Print the listing exactly, but only as far as the line containing "Pick Ninguno first". The first line and that line are both included.

# # # #

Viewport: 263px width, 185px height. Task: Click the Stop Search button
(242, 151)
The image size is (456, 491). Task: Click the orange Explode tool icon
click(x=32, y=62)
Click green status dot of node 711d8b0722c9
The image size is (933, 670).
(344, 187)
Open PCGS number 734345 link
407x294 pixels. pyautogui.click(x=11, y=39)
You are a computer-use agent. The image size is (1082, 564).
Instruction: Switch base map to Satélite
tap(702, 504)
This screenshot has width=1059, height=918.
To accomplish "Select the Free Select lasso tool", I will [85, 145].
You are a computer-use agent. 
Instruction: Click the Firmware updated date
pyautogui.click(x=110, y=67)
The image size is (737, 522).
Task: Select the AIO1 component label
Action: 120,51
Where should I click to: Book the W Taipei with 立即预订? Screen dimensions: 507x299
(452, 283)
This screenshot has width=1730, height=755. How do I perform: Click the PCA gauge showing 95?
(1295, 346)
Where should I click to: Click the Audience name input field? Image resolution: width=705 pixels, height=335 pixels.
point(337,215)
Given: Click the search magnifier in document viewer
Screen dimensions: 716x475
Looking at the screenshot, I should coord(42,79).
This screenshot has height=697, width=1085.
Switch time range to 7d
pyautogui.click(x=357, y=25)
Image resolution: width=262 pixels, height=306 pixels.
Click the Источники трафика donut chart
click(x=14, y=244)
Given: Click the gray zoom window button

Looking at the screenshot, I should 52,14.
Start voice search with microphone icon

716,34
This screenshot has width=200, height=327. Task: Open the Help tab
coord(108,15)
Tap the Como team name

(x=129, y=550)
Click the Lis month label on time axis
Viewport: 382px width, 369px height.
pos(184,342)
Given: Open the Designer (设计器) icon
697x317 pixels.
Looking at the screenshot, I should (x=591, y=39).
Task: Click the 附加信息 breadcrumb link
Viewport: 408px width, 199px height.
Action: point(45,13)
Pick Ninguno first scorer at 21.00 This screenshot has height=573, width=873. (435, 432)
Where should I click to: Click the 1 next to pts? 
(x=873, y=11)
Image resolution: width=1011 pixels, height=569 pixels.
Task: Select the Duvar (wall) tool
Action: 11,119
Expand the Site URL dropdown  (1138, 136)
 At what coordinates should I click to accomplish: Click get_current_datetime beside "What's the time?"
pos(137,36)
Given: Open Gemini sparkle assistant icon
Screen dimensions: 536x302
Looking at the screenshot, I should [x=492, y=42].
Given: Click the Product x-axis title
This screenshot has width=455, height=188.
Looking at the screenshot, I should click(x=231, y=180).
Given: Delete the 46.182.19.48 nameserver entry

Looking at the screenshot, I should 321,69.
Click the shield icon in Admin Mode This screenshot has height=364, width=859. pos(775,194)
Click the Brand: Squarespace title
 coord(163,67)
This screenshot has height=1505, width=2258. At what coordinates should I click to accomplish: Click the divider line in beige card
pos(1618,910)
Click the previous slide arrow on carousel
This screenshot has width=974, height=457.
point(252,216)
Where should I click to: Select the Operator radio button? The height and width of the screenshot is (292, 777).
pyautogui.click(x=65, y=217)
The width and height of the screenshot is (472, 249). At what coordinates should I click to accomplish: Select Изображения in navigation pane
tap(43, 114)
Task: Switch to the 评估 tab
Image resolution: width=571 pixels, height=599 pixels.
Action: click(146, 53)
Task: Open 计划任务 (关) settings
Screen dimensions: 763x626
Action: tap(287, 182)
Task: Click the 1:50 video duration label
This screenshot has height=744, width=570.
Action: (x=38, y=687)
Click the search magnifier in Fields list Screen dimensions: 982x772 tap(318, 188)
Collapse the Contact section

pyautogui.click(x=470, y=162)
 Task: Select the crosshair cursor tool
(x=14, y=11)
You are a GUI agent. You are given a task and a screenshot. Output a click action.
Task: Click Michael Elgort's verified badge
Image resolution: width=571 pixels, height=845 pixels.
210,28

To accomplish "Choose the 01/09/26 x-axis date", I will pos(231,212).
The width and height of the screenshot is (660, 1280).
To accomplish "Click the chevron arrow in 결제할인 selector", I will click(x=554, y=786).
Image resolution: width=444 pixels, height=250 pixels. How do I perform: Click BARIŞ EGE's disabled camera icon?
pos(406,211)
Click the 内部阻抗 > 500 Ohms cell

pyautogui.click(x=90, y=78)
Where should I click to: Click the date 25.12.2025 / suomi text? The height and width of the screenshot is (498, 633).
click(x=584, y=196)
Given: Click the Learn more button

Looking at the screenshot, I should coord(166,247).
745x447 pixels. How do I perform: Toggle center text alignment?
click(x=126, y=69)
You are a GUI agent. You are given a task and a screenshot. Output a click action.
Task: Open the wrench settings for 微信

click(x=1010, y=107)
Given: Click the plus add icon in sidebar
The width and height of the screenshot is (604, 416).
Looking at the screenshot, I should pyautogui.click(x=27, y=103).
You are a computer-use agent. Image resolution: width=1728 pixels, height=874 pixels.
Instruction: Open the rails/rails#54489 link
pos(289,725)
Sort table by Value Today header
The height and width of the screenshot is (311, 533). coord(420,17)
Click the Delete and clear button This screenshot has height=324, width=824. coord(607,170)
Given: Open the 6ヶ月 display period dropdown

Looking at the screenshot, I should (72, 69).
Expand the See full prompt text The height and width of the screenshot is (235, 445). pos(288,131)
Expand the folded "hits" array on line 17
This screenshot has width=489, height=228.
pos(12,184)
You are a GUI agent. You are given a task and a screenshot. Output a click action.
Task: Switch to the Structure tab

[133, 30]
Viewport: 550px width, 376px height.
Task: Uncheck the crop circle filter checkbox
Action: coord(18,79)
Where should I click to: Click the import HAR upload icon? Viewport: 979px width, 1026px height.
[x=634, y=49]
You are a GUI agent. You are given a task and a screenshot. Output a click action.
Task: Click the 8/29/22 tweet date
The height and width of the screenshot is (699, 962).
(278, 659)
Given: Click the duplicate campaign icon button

# # # #

*SOLUTION BELOW*
Viewport: 263px width, 185px height. Task: Click the Stop Search button
(242, 151)
The image size is (456, 491). Task: Click the orange Explode tool icon
click(x=32, y=62)
Click green status dot of node 711d8b0722c9
The image size is (933, 670).
(344, 187)
Open PCGS number 734345 link
407x294 pixels. pyautogui.click(x=11, y=39)
You are a computer-use agent. The image size is (1082, 564).
Instruction: Switch base map to Satélite
tap(702, 504)
This screenshot has width=1059, height=918.
To accomplish "Select the Free Select lasso tool", I will [85, 145].
You are a computer-use agent. 
Instruction: Click the Firmware updated date
pyautogui.click(x=110, y=67)
The image size is (737, 522).
Task: Select the AIO1 component label
Action: 120,51
Where should I click to: Book the W Taipei with 立即预订? Screen dimensions: 507x299
(452, 283)
This screenshot has width=1730, height=755. How do I perform: Click the PCA gauge showing 95?
(1295, 346)
Where should I click to: Click the Audience name input field? Image resolution: width=705 pixels, height=335 pixels.
point(337,215)
Given: Click the search magnifier in document viewer
Screen dimensions: 716x475
Looking at the screenshot, I should coord(42,79).
This screenshot has height=697, width=1085.
Switch time range to 7d
pyautogui.click(x=357, y=25)
Image resolution: width=262 pixels, height=306 pixels.
Click the Источники трафика donut chart
click(x=14, y=244)
Given: Click the gray zoom window button

Looking at the screenshot, I should 52,14.
Start voice search with microphone icon

716,34
This screenshot has width=200, height=327. Task: Open the Help tab
coord(108,15)
Tap the Como team name

(x=129, y=550)
Click the Lis month label on time axis
Viewport: 382px width, 369px height.
pos(184,342)
Given: Open the Designer (设计器) icon
697x317 pixels.
Looking at the screenshot, I should (x=591, y=39).
Task: Click the 附加信息 breadcrumb link
Viewport: 408px width, 199px height.
Action: point(45,13)
Pick Ninguno first scorer at 21.00 This screenshot has height=573, width=873. (435, 432)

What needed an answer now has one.